The sound of the love of my life.
I started weeping, tears violent and unrelenting. My chest constricted. My breath came in ugly gasps and wheezes. My heart melted and remelted, reconstituting itself every time the grief surged anew.
She, of course, misunderstood my reaction. She attributed it to spousal infidelity. When I thought of that, I almost laughed, despite the profound disconcertedness of my own consciousness.
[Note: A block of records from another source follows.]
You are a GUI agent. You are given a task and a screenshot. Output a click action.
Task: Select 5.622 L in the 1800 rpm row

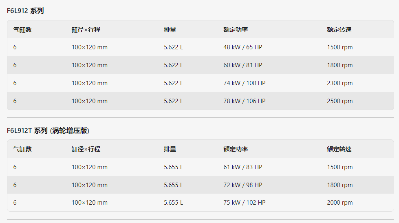pyautogui.click(x=173, y=65)
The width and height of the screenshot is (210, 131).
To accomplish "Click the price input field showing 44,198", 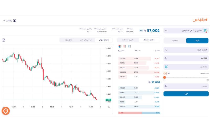I will [186, 58].
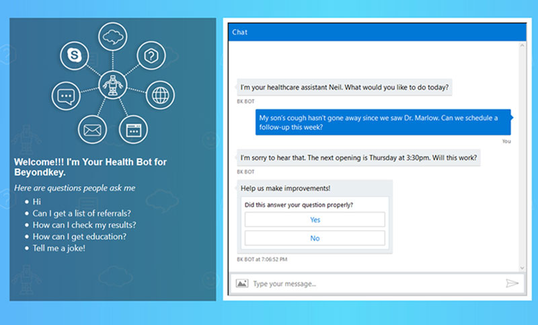Click the central robot icon
This screenshot has width=538, height=325.
coord(112,85)
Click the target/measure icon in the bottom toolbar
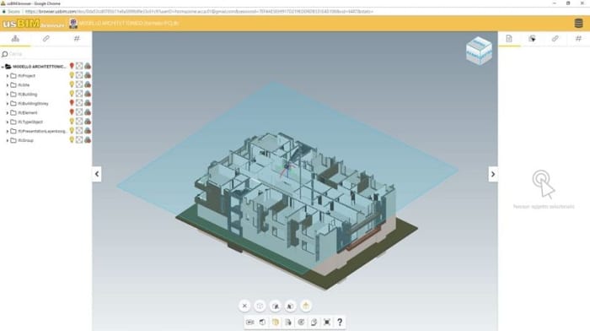 pos(301,322)
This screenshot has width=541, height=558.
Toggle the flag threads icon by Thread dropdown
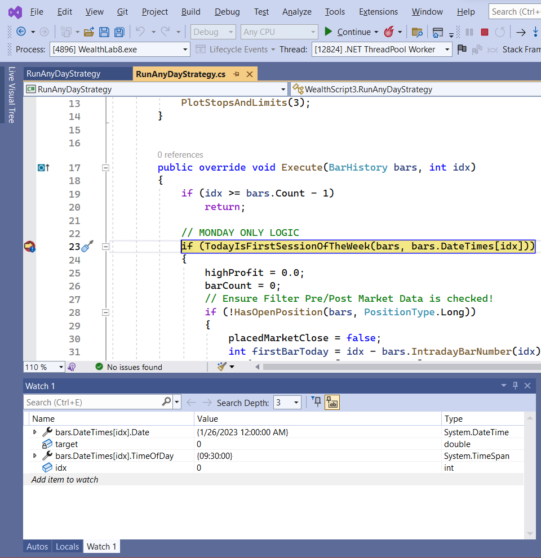462,50
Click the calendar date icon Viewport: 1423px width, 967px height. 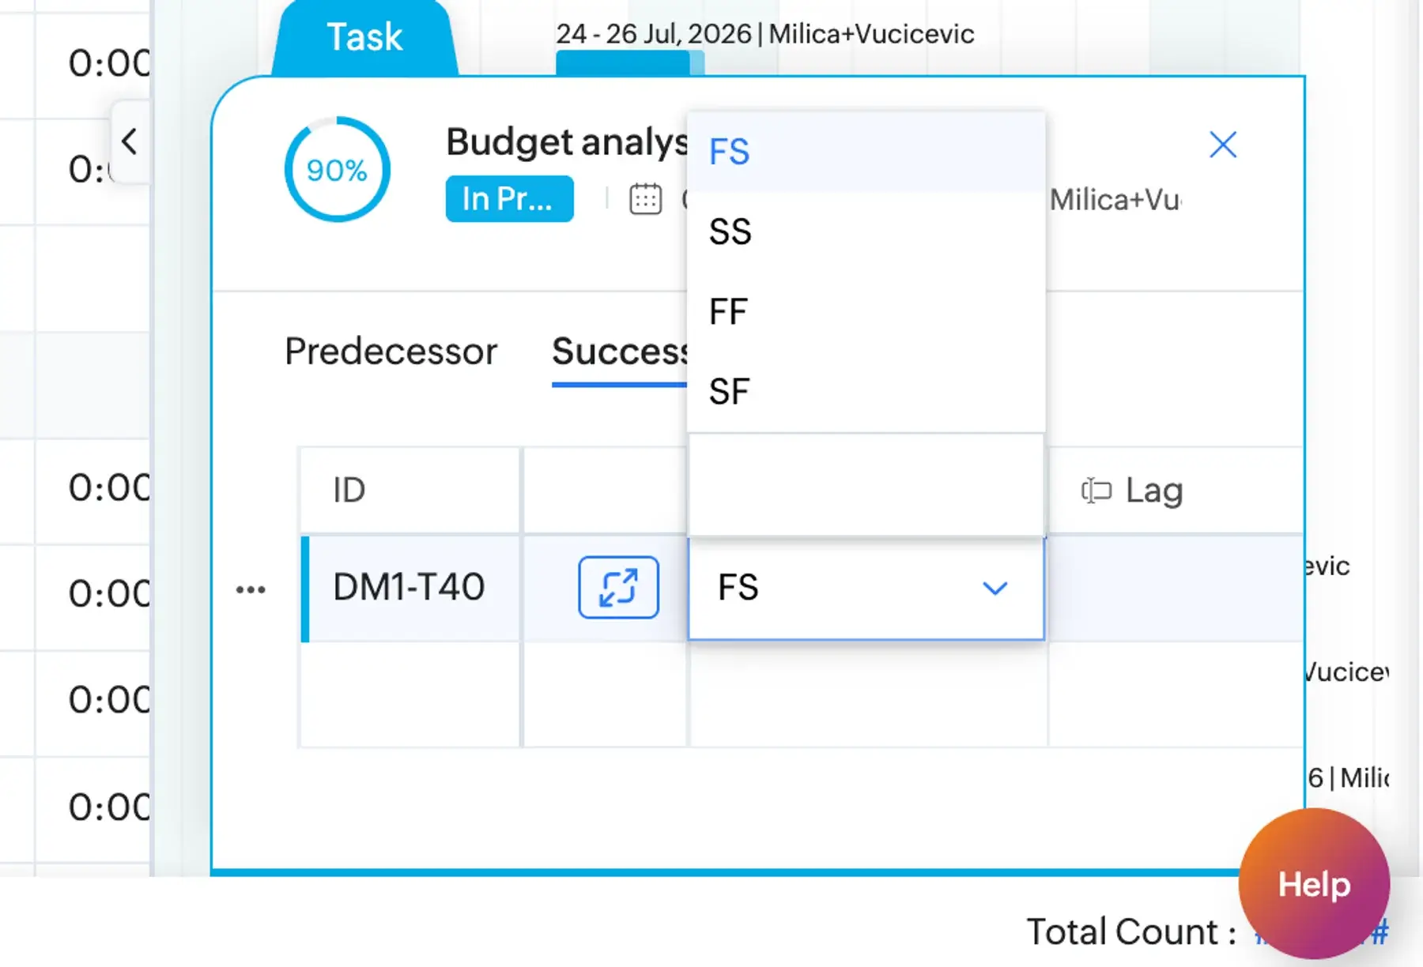click(x=645, y=198)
You never know how it will shake out, do you? Yeah, you have to laugh. Then fight the nausea. It's all about the future, pre-destiny or the way human knowledge is spliced, diced, and pushed into a preset ideology.
The blue mist came. There were images I preferred to push from my mind. It was best to never think of them. No one likes to think of one's memory as being damaged. Perhaps the damage was confined to the soul.
The pink gel held out a promise. Pink like the little cylindrical chunk of rubber on the end of a pencil. Erasing and healing errors, even the mortal ones.
"I'm not sure," I said to the woman wearing a tight cotton "wife-beater" t-shirt and a tight metallic gold skirt. Her high heels were reminiscent of the platform sandals of the 1970s. Her hoop earrings and gold chain had peace symbol charms. Overall, it was a vaguely retro hippie look, and it suited her. Incongruously, she wore a pink fake fur shoulder bag emblazoned with dice. It was cute in an oddly Japanese "harajuku" way.
"Si, senora," she said. Her eyes looked vaguely sad. Perhaps I was just projecting.
"Thank you," I said and walked slowly out the door.